A structured dataset — each result includes fields like:

authorHandlesdetailssearchQuery

Export every run as JSON, CSV or Excel, or send it to your app, a database, Google Sheets, or an AI agent.

3 ready-to-run use cases

Bluesky Brand Monitoring: Track Mentions & Engagement

Social teams can see who's posting about a brand on Bluesky, with each post's author, like count, and repost count for real-time mention tracking.

Scrape Multiple Bluesky Accounts: Posts + Profiles

Feed a list of Bluesky handles and export every account's recent posts and profile into one dataset, ready for a competitor or creator roundup.

Bluesky Dataset by Keyword for Sentiment & NLP

Researchers collect thousands of keyword-matched Bluesky posts as a clean dataset for sentiment analysis, text labeling, and NLP model training.

Bluesky Scraper

Scrape Bluesky through its public AT Protocol XRPC API — no login, no API key, no anti-bot. Two modes:

  • Search — pass a searchQuery keyword and get matching public posts.
  • Authors — pass authorHandles (e.g. bsky.app) and get each author's profile (followers, bio, post count) plus their recent posts.

▶ _Supplied material_
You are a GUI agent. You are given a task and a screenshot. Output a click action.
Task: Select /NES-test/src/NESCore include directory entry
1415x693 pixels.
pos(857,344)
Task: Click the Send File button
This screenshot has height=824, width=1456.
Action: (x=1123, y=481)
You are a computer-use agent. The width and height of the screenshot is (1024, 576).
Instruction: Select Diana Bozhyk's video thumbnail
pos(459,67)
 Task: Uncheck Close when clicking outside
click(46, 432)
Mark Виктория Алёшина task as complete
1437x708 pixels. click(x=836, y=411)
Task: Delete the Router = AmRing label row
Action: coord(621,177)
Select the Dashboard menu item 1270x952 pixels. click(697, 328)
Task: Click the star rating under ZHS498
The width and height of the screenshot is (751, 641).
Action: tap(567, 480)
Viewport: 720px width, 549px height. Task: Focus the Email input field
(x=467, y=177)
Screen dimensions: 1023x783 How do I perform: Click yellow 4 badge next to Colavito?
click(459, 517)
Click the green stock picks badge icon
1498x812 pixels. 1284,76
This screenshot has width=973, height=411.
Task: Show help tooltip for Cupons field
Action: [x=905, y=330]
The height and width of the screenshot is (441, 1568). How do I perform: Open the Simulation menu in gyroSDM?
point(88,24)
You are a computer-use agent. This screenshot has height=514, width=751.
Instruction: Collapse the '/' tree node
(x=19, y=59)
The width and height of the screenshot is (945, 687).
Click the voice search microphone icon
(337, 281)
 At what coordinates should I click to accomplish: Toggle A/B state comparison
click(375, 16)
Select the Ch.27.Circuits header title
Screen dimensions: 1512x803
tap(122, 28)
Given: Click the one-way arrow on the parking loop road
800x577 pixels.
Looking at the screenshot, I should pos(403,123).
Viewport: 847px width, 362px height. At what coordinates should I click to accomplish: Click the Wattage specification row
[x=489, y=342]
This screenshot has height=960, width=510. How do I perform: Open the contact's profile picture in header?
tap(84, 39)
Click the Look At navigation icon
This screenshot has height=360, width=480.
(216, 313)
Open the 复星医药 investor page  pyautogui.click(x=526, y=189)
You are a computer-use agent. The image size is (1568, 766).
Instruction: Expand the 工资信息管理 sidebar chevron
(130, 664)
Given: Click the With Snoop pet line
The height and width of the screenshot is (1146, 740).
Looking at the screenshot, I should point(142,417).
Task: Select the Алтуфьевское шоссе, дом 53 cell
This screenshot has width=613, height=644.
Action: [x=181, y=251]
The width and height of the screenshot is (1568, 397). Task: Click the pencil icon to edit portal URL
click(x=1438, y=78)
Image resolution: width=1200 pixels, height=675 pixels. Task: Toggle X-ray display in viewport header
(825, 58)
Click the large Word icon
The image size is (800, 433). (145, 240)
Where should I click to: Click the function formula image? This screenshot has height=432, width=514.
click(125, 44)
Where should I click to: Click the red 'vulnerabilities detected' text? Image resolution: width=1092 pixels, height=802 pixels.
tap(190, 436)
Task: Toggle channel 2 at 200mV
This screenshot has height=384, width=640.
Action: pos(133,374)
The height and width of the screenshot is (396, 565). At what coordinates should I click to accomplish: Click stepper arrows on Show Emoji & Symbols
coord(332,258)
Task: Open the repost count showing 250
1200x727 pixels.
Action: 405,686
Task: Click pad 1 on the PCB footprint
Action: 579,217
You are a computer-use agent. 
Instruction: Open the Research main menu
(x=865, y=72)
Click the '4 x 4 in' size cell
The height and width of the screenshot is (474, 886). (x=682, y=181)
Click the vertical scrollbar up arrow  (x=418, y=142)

▶ _Exercises_
1. According to the Bluesky scraper text, which API does the scraper use to reach Bluesky?
2. Copy the Bluesky scraper text between "Bluesky Dataset by" and "matching public posts.", inclusive, and swap "Researchers" for "Analysts".
The items stand apart from the Bluesky scraper text.

▶ _Answers per task_
1. Bluesky's public AT Protocol XRPC API.

2.
Bluesky Dataset by Keyword for Sentiment & NLP

Analysts collect thousands of keyword-matched Bluesky posts as a clean dataset for sentiment analysis, text labeling, and NLP model training.

Bluesky Scraper

Scrape Bluesky through its public AT Protocol XRPC API — no login, no API key, no anti-bot. Two modes:

  • Search — pass a searchQuery keyword and get matching public posts.